Personal information
- Full name: Thomas Roy Sang
- Date of birth: 29 June 1999 (age 27)
- Place of birth: Liverpool, England
- Height: 6 ft 2 in (1.88 m)
- Positions: Defensive midfielder; right-back;

Team information
- Current team: Shrewsbury Town
- Number: 10

Youth career
- 2011–2013: Bolton Wanderers
- 2015–2018: Manchester United

Senior career*
- Years: Team / Apps / (Gls)
- 2018–2019: Manchester United / 0 / (0)
- 2019: → AFC Fylde (loan) / 0 / (0)
- 2019–2023: Cardiff City / 21 / (0)
- 2020–2021: → Cheltenham Town (loan) / 10 / (0)
- 2022: → St Johnstone (loan) / 9 / (0)
- 2023–2025: Port Vale / 66 / (0)
- 2025–: Shrewsbury Town / 36 / (2)

= Tom Sang =

English footballer (born 1999)

Thomas Roy Sang (born 29 June 1999) is an English professional footballer who plays for club Shrewsbury Town. A versatile defensive midfielder, he can also play at right-back. His father, Neil, played professional football.

Sang began his career in the youth team at Bolton Wanderers before joining Manchester United following a successful trial in 2019. He spent the second half of the 2018–19 season on loan at AFC Fylde and signed with Cardiff City following a trial spell. He spent time on loan at Cheltenham Town and St Johnstone before moving to Port Vale on a free transfer in July 2023. He was promoted out of League Two with the club at the end of the 2024–25 season. He joined Shrewsbury Town in June 2025.

==Early life==
Thomas Roy Sang was born in Liverpool on 29 June 1999. His father, Neil Sang, is a former professional football player and agent. It was reported that his grandfather was Malaysian, giving him eligibility to represent Malaysia internationally.

==Club career==
===Early career===
Sang began his career with Bolton Wanderers at under-13 level, but was released after his under-14 season. He spent 18 months without a club, during which time he struggled with injuries, before signing for Manchester United in 2015 after a successful trial; he later turned professional at the club, signing a contract extension in May 2018. United coach Kieran McKenna said that he was a "hard-working and diligent lad" after manager José Mourinho called him up to train with the first-team in October 2018. In January 2019, Sang joined AFC Fylde on loan for the remainder of the 2018–19 season; Dave Challinor's side were fourth in the National League at the time. However, he did not feature in the league or in the 2019 FA Trophy final victory over Leyton Orient.

===Cardiff City===
Sang was released by Manchester United in the summer of 2019 and subsequently signed for EFL Championship club Cardiff City after a trial period. He made his professional debut after coming on as a substitute for Gavin Whyte in a penalty shoot-out defeat to Reading in the FA Cup on 4 February 2020.

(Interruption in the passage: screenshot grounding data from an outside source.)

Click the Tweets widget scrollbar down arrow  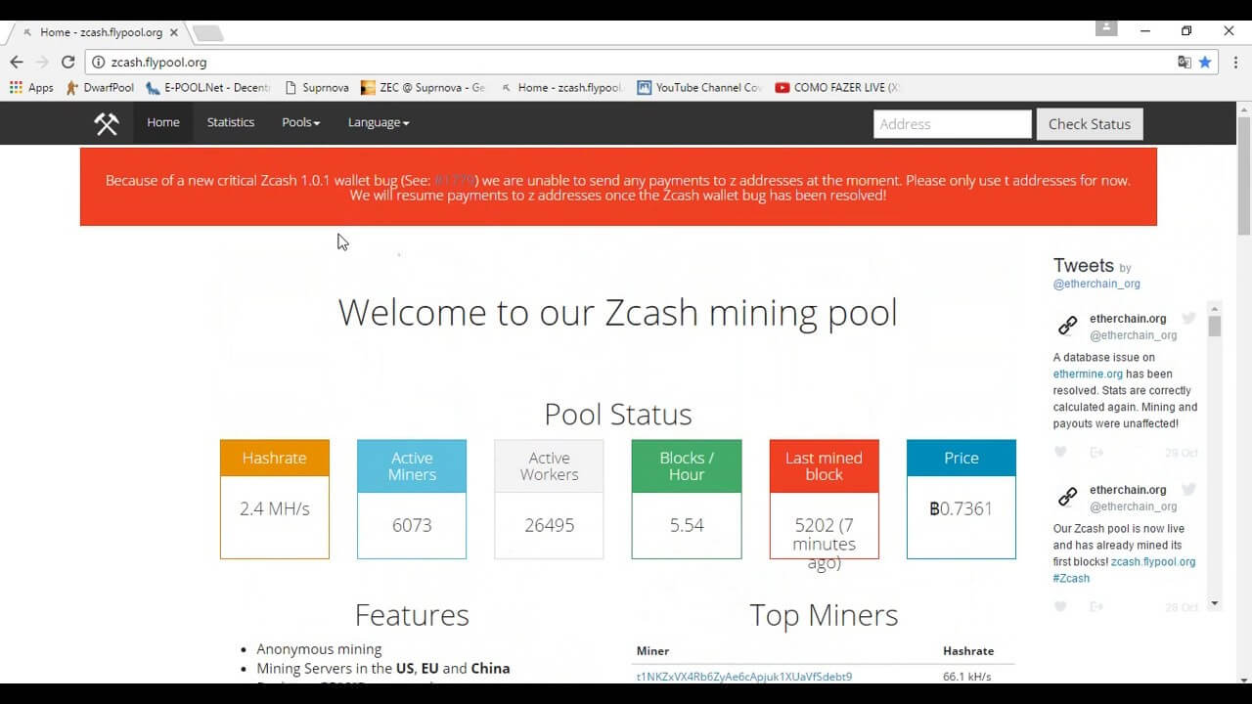pos(1215,603)
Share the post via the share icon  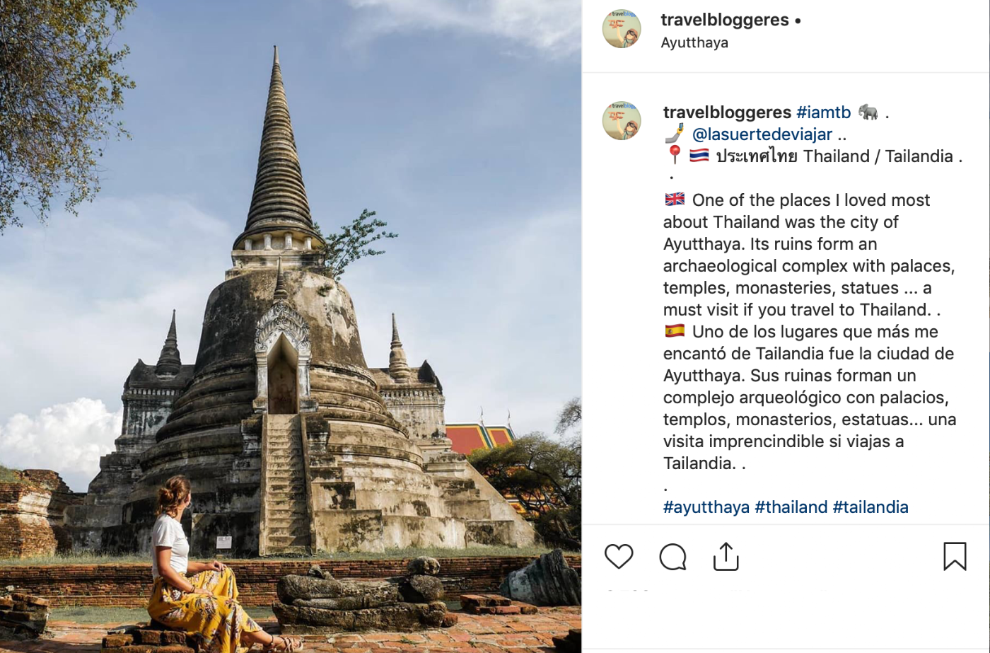click(x=726, y=557)
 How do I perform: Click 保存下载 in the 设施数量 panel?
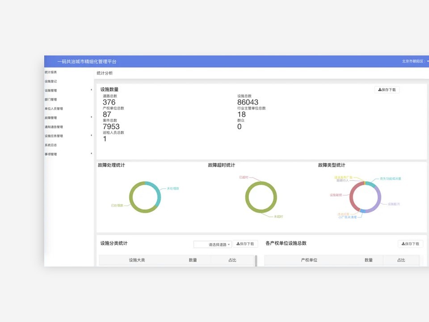387,90
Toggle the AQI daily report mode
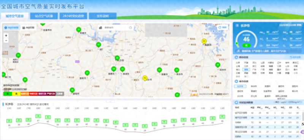 click(28, 28)
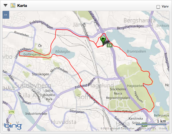Click the Hagaparken park label
Image resolution: width=172 pixels, height=134 pixels.
pos(135,86)
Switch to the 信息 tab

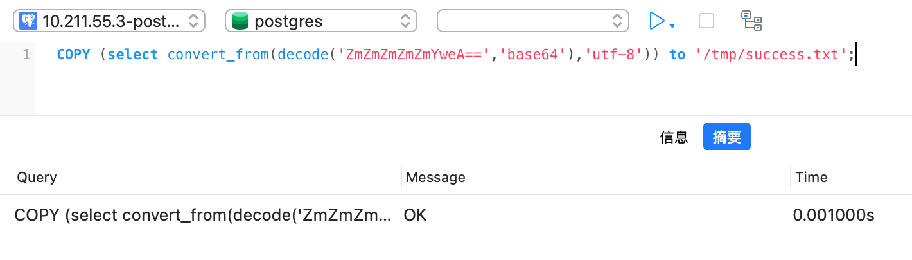click(674, 136)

On 22 September 2020, he joined EFL League Two side Cheltenham Town on loan until January 2021. He made his first Football League appearance for Cheltenham in a 2–0 win over Crawley Town at Whaddon Road on 10 October. He made 14 appearances in all competitions for Cheltenham before returning to Cardiff in January 2021, winning praise from Cheltenham manager Michael Duff for his dedication and enthusiasm. He had started just three league games for Cheltenham, playing largely in an attacking central midfield role, though Cardiff manager Neil Harris noted that Cheltenham had been in excellent form. He had also been used at right-back towards the end of his loan spell and later acknowledged that he had learnt a lot despite initially being disappointed with the amount of gametime he had at Whaddon Road.

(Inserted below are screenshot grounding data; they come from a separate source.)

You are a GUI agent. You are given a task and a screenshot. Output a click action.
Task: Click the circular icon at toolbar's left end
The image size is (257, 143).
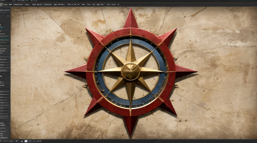coord(1,4)
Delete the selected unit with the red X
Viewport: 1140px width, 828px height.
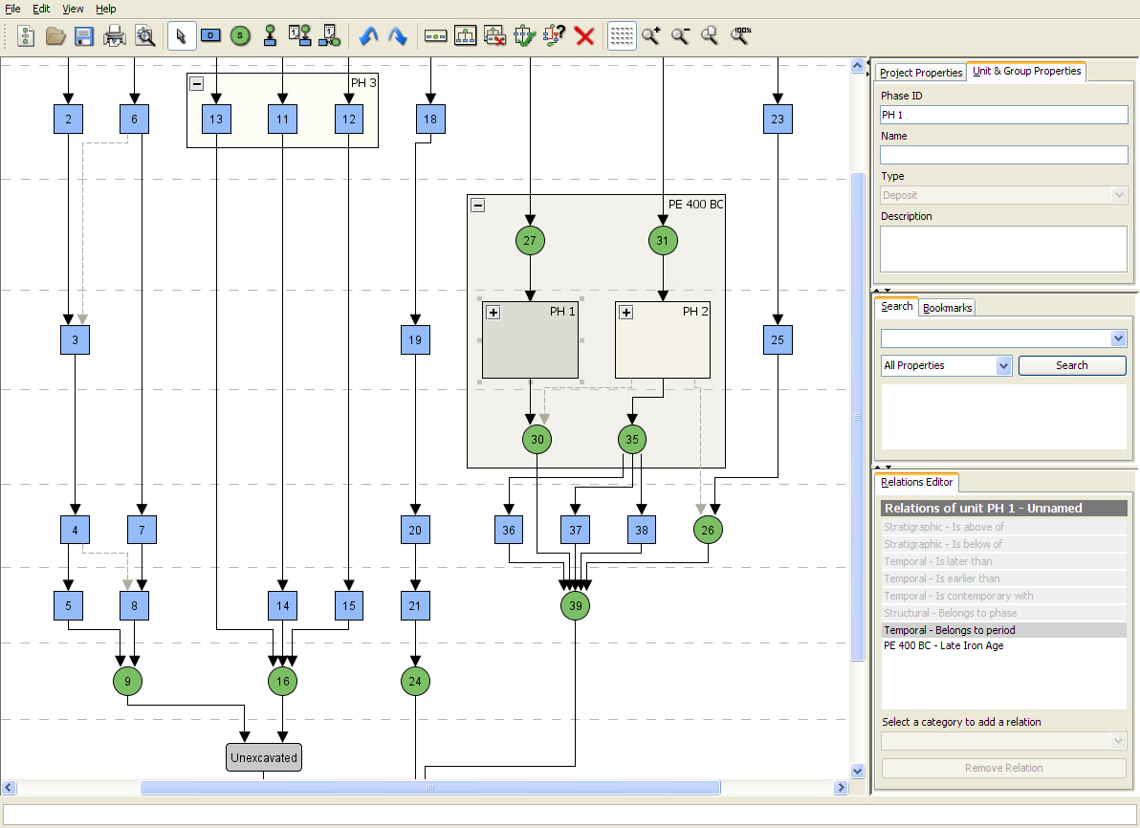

He made his league debut for Cardiff on 5 March 2021, playing as right-back in a 0–0 draw away at Huddersfield Town. He signed a new two-year deal the following month. He was preferred to Perry Ng at right-back by manager Mick McCarthy towards the end of the 2020–21 season. However, speaking in January 2022, new manager Steve Morison said that he saw Sang as a central midfield player, leaving him to compete with Joe Ralls, Will Vaulks, Marlon Pack, Leandro Bacuna, Sam Bowen and Ryan Wintle for one of three available places in the starting eleven. On 31 January, Sang joined Scottish Premiership club St Johnstone on loan until the end of the 2021–22 season. He impressed during his home debut at McDiarmid Park, showing "ambition, energy and a willingness to advance deep into opposition territory" throughout a 2–1 win over Heart of Midlothian after starting the sequence of play that led to Ali Crawford's opening goal within the first minute of the match; an Opta Sports analysis showed him to be a key performer in the game. He played nine games for Callum Davidson's Saints, mainly at right-back, though was an unused substitute in both legs of the play-off victory over Inverness Caledonian Thistle.

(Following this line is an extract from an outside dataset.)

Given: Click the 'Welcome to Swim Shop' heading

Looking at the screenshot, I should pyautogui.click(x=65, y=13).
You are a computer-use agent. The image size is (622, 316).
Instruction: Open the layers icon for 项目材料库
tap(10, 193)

He impressed Cardiff manager Steve Morison by playing in central midfield during friendly games in summer 2022, though he faced competition from Joe Ralls, Andy Rinomhota, Romaine Sawyers, Rubin Colwill, Ryan Wintle, Eli King and Ebou Adams for a starting place. He was not utilised by manager Sabri Lamouchi in the second half of the 2022–23 season. Sang made 18 starts and nine substitute appearances during a four-year stay at the Cardiff City Stadium.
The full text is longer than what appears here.